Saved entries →
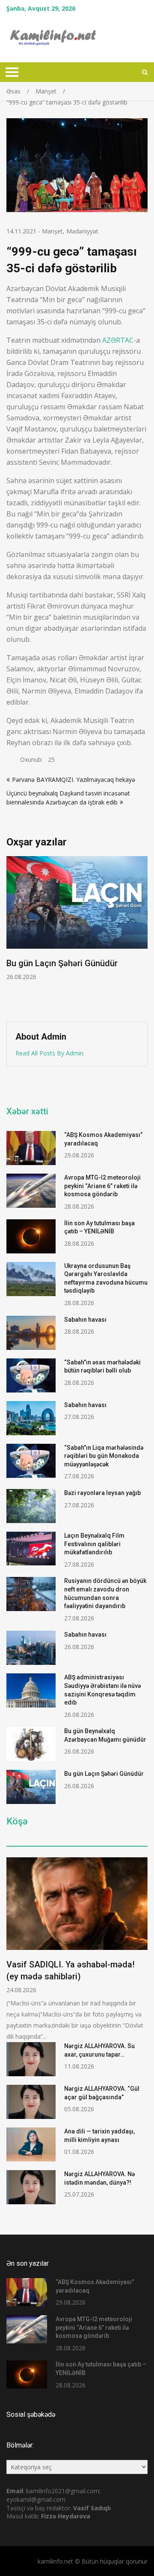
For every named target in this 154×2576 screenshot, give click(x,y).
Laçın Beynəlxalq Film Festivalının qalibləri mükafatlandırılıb (94, 1544)
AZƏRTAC (117, 340)
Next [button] (146, 934)
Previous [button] (70, 934)
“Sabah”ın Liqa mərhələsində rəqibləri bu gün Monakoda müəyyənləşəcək (103, 1456)
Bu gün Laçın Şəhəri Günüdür (62, 963)
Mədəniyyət (82, 231)
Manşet (52, 231)
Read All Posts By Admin (49, 1053)
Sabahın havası (85, 1319)
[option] (77, 918)
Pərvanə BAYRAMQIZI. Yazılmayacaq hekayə (73, 779)
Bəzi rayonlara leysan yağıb (102, 1492)
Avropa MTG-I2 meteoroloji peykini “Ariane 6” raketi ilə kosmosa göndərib (102, 1186)
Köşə (17, 1821)
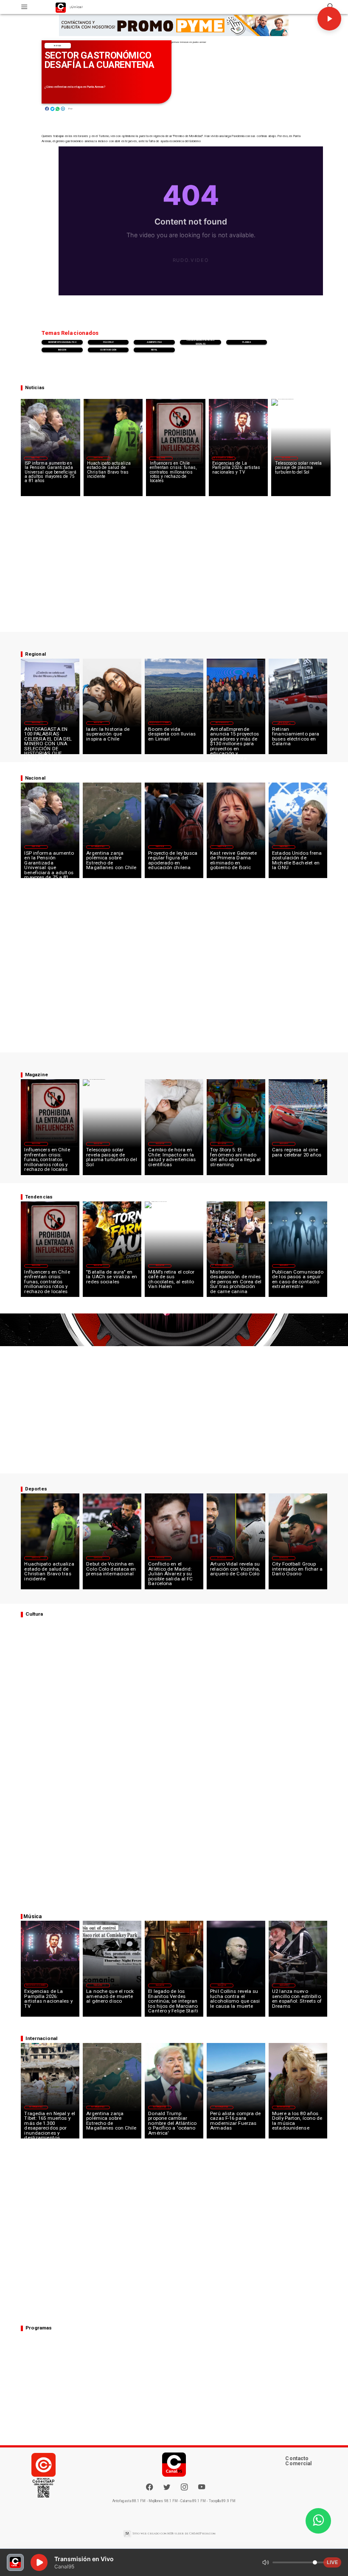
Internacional (97, 846)
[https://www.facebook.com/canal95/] (149, 2486)
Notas (57, 46)
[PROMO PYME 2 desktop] (174, 25)
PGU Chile (108, 342)
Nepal (154, 349)
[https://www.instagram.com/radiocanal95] (184, 2490)
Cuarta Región (108, 349)
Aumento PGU (154, 342)
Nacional (35, 458)
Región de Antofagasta (284, 722)
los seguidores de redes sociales (200, 342)
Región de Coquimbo (223, 458)
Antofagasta (222, 723)
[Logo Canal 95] (61, 7)
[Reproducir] (329, 19)
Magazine (161, 458)
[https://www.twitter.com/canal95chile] (166, 2490)
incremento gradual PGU (62, 342)
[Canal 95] (24, 7)
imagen (62, 349)
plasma (246, 342)
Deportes (98, 458)
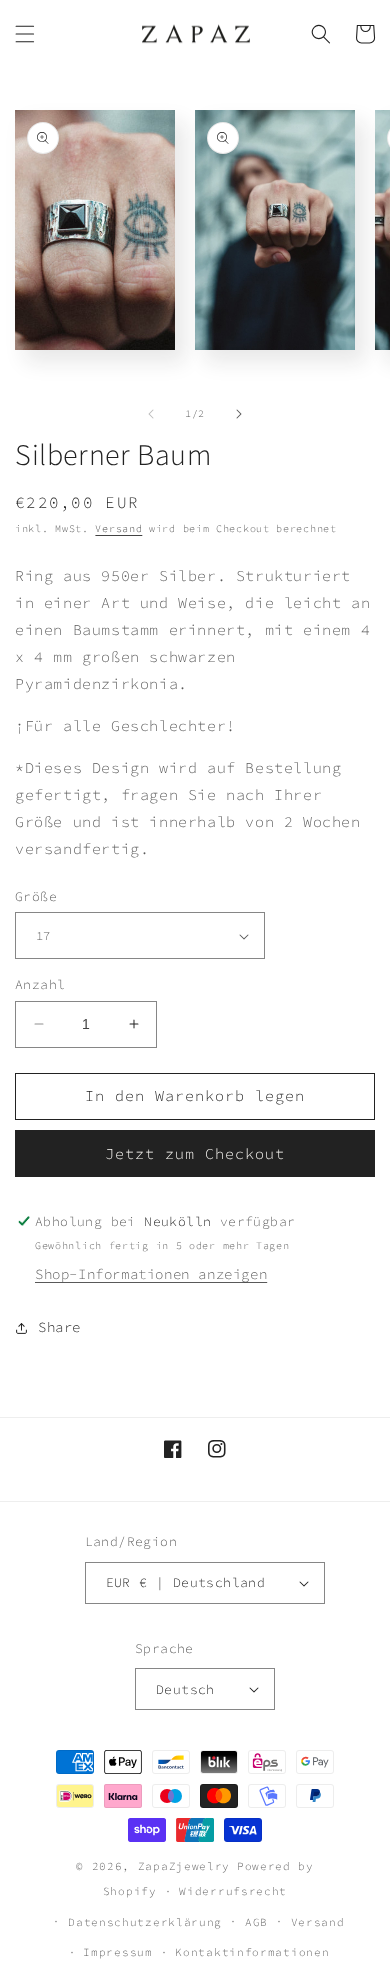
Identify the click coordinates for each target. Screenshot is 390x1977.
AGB (256, 1922)
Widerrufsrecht (233, 1891)
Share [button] (59, 1327)
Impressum (117, 1952)
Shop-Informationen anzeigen (151, 1274)
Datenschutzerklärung (145, 1922)
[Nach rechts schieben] (239, 414)
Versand (118, 528)
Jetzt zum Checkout (195, 1153)
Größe (36, 896)
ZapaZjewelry (184, 1866)
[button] (25, 34)
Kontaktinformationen (252, 1952)
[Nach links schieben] (151, 414)
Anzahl (40, 984)
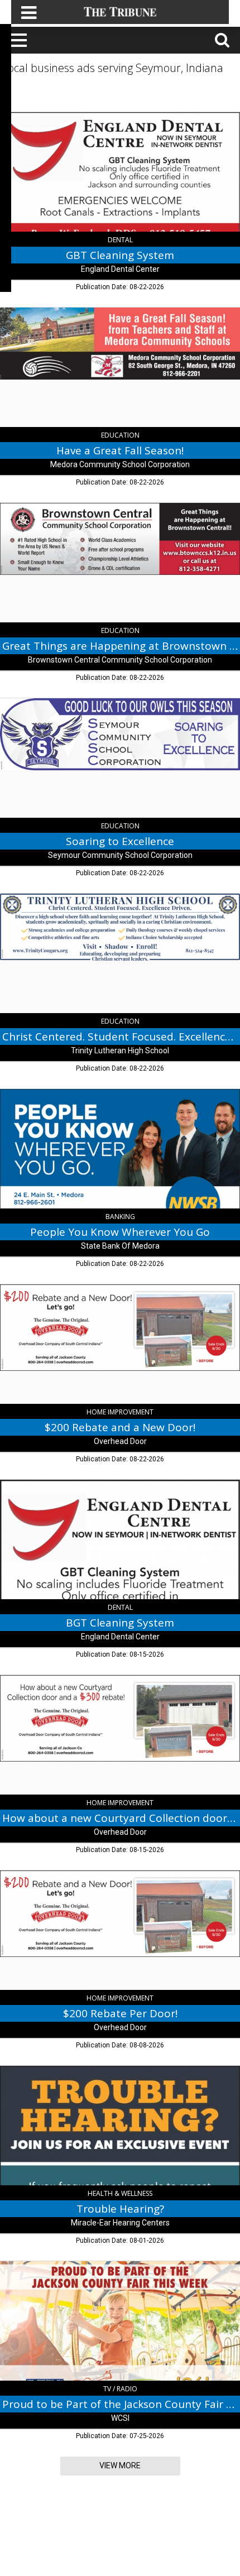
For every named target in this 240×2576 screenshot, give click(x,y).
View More (120, 2465)
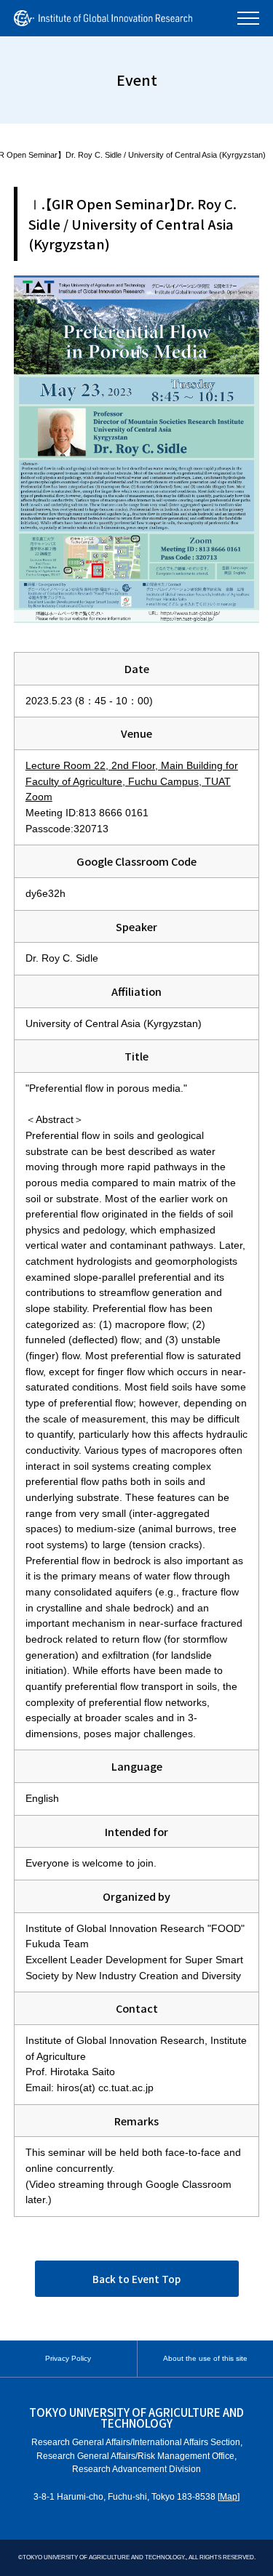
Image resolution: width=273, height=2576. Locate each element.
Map (228, 2497)
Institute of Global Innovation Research (103, 18)
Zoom (38, 796)
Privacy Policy (68, 2358)
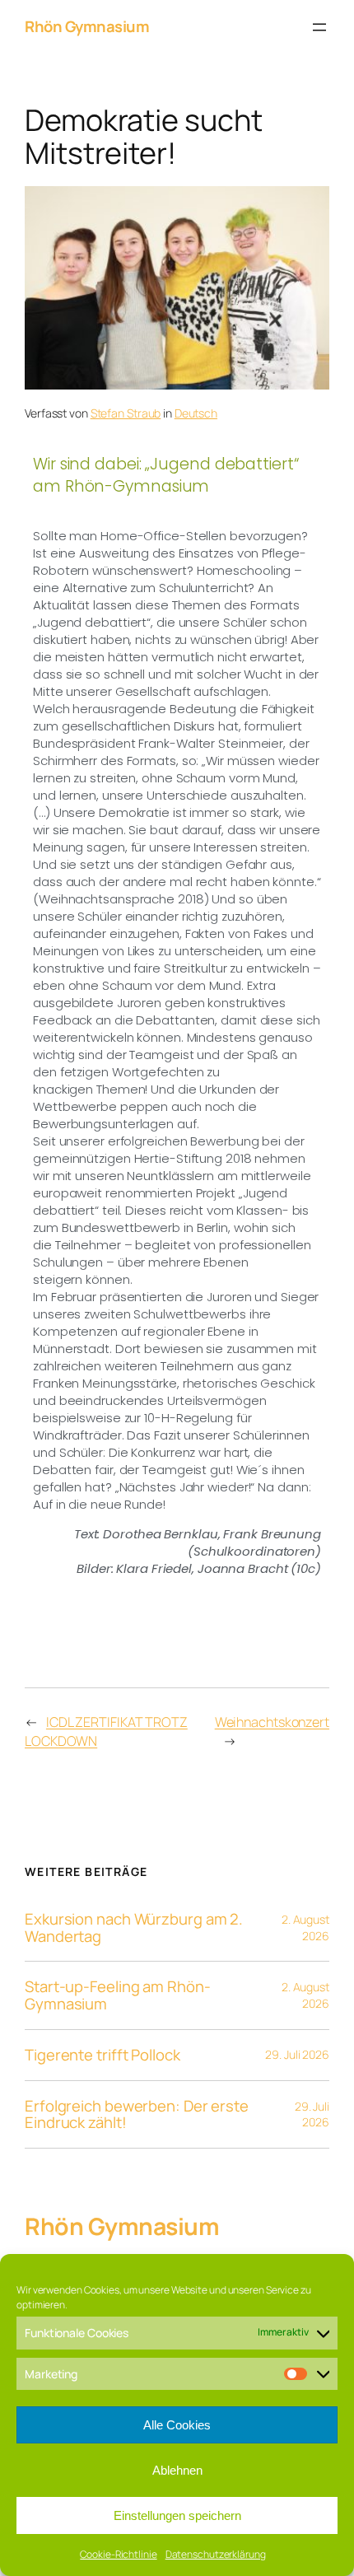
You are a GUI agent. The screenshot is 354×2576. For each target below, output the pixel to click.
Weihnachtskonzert (272, 1722)
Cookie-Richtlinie (118, 2554)
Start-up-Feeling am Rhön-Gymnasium (118, 1995)
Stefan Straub (126, 413)
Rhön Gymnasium (87, 26)
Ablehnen (177, 2470)
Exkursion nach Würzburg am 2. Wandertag (134, 1927)
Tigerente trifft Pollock (102, 2055)
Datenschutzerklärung (215, 2554)
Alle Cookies (177, 2425)
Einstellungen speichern (177, 2515)
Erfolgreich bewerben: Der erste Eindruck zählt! (137, 2114)
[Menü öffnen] (319, 27)
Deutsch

Problem to work on →
If a line of the data above contains "button", copy it out.

Task response →
Next [button] (146, 934)
Previous [button] (70, 934)
Share [button] (59, 1327)
[button] (25, 34)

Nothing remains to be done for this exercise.